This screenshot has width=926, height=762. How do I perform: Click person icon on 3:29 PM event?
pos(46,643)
—————
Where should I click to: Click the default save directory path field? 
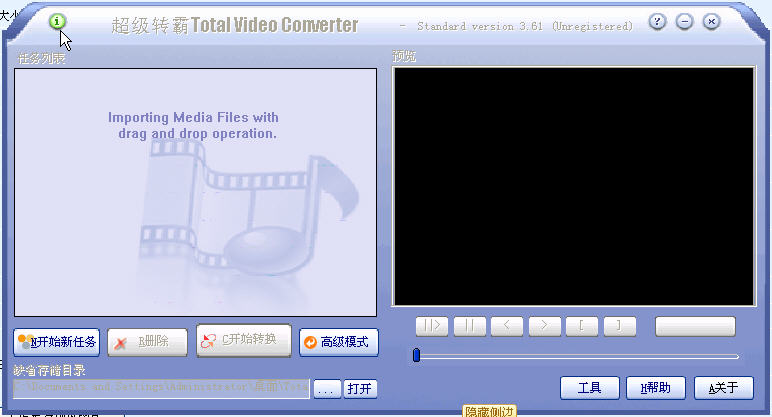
—————
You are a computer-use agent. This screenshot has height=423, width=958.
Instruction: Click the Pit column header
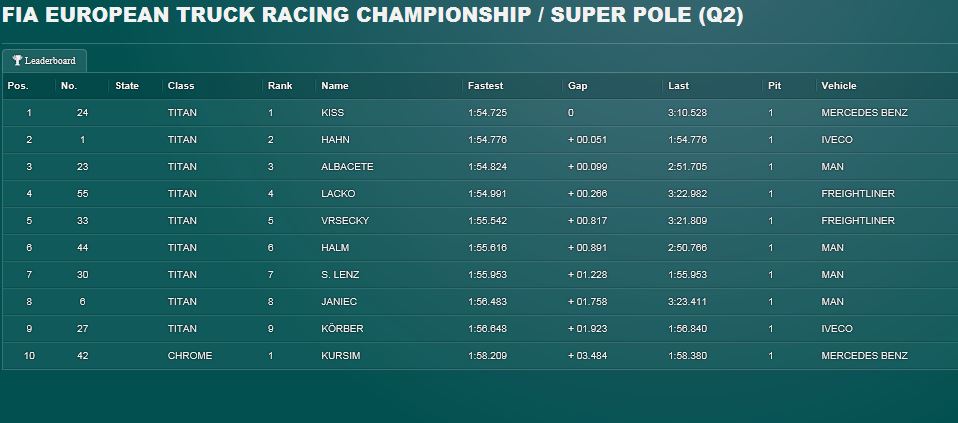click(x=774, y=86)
—————
## Exercise aim
Pull out the part of the data that starts with the line containing "You are a computer-use" and ends with the line containing "click(x=774, y=86)", and repeat those lines word for word, including both end lines. Leave out the pictures.

## Worked solution
You are a computer-use agent. This screenshot has height=423, width=958.
Instruction: Click the Pit column header
click(x=774, y=86)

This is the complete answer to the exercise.